Records for processing Start Marker

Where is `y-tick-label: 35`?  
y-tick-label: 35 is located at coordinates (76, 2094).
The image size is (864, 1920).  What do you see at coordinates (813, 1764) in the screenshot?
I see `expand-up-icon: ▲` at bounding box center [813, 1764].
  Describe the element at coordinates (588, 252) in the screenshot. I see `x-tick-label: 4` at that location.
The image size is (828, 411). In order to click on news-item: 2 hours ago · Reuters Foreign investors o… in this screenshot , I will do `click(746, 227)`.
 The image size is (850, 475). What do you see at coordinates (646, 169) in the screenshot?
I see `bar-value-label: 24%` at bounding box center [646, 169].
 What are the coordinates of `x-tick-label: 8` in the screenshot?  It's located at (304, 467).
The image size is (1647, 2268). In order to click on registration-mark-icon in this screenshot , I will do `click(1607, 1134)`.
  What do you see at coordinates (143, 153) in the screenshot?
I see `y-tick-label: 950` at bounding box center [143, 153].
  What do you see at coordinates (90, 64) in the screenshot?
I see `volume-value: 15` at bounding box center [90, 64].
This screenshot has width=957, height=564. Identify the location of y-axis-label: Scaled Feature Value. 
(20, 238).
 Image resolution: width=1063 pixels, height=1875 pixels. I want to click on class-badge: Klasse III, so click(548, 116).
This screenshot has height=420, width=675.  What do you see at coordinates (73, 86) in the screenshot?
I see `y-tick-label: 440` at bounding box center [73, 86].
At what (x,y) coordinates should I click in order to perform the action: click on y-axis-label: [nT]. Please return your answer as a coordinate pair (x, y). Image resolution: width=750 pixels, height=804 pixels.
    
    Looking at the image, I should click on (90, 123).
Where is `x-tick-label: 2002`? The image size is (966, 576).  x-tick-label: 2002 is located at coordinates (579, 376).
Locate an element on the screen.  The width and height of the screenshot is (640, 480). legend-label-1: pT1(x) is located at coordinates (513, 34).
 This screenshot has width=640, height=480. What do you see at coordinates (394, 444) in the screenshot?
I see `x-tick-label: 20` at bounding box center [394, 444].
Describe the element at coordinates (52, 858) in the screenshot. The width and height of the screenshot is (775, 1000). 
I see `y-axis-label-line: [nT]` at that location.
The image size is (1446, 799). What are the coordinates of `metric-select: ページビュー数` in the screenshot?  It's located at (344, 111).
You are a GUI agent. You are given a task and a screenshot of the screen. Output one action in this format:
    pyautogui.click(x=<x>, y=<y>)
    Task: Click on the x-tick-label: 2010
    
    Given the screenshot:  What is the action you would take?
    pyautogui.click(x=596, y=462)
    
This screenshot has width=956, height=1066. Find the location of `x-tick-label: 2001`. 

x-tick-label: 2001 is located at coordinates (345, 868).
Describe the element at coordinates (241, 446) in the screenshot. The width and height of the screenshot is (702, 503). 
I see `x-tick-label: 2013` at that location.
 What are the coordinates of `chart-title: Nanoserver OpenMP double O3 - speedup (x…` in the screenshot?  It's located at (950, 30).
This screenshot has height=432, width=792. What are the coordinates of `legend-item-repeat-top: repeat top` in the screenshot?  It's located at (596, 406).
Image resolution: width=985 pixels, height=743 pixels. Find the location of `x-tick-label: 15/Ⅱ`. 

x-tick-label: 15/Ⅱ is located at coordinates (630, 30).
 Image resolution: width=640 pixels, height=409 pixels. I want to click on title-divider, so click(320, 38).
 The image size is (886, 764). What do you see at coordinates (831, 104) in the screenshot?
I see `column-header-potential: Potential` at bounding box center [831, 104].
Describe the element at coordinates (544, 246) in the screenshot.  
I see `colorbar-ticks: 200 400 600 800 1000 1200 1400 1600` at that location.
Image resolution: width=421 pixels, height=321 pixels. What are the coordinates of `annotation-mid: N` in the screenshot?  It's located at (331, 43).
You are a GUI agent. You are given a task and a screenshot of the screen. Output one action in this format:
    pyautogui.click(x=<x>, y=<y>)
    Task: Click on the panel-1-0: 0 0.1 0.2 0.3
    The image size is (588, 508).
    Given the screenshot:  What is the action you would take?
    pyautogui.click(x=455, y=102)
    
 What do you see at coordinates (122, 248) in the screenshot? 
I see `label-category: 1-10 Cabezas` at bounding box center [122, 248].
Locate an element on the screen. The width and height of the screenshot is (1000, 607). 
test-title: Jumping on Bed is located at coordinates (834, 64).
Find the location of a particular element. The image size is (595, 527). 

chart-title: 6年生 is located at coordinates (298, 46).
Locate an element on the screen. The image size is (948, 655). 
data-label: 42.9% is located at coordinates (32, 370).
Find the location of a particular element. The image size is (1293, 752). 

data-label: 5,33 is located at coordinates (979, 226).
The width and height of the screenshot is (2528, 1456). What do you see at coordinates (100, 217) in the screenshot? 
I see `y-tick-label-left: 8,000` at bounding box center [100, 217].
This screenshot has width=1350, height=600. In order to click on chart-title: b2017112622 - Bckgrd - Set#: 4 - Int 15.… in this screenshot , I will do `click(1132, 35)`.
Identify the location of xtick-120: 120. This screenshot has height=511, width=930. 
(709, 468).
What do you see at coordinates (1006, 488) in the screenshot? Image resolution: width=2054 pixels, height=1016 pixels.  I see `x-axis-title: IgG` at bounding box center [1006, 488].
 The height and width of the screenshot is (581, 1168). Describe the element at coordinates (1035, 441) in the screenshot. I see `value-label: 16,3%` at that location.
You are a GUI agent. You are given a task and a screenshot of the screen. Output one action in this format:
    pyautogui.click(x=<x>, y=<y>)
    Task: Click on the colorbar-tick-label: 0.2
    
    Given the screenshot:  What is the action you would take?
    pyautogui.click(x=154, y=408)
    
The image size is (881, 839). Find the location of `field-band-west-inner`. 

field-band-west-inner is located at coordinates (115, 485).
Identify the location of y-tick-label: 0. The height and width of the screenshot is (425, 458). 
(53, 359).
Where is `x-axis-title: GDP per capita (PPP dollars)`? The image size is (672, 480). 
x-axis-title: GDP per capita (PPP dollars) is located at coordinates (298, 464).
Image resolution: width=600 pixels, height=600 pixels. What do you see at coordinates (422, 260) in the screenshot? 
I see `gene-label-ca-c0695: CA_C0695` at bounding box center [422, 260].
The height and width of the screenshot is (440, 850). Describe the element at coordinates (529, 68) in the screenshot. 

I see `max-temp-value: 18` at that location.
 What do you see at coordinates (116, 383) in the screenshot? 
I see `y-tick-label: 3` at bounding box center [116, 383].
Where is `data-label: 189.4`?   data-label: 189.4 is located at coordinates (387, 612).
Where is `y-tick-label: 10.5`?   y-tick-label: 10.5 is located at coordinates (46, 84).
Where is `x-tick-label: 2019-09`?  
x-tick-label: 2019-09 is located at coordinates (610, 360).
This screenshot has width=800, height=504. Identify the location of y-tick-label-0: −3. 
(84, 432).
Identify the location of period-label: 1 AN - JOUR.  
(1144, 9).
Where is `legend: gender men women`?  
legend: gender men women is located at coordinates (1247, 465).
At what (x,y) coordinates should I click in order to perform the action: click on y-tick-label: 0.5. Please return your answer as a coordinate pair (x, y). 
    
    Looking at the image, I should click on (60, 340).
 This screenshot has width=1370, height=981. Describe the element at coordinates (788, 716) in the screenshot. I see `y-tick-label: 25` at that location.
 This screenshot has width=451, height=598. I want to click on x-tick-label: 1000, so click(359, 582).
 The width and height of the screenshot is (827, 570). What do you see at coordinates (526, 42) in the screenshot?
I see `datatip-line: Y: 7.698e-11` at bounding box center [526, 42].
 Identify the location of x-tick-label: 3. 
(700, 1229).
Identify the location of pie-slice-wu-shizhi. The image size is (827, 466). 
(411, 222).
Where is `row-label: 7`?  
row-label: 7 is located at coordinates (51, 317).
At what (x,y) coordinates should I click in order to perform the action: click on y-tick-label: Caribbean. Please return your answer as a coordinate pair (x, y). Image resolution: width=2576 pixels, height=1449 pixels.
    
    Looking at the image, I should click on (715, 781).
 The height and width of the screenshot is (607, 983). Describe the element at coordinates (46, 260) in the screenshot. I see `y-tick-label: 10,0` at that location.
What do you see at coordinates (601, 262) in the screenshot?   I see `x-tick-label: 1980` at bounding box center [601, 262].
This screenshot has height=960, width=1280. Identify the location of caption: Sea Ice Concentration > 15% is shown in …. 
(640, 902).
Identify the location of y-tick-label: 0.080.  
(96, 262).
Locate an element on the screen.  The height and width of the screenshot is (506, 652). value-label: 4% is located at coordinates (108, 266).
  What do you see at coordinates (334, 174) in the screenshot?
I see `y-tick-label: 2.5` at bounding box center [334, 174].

Records for processing End Marker

▶ [Your task]: From the records above, present the stretch from the line containing "coordinates (513, 34)." through the line containing "The image size is (1446, 799)." as a numbered list, leaving out any blank lines.

▶ [Exercise answer]:
1. Locate an element on the screen.  The width and height of the screenshot is (640, 480). legend-label-1: pT1(x) is located at coordinates (513, 34).
2.  This screenshot has width=640, height=480. What do you see at coordinates (394, 444) in the screenshot?
3. I see `x-tick-label: 20` at bounding box center [394, 444].
4. Describe the element at coordinates (52, 858) in the screenshot. The width and height of the screenshot is (775, 1000). 
5. I see `y-axis-label-line: [nT]` at that location.
6. The image size is (1446, 799). What are the coordinates of `metric-select: ページビュー数` in the screenshot?  It's located at (344, 111).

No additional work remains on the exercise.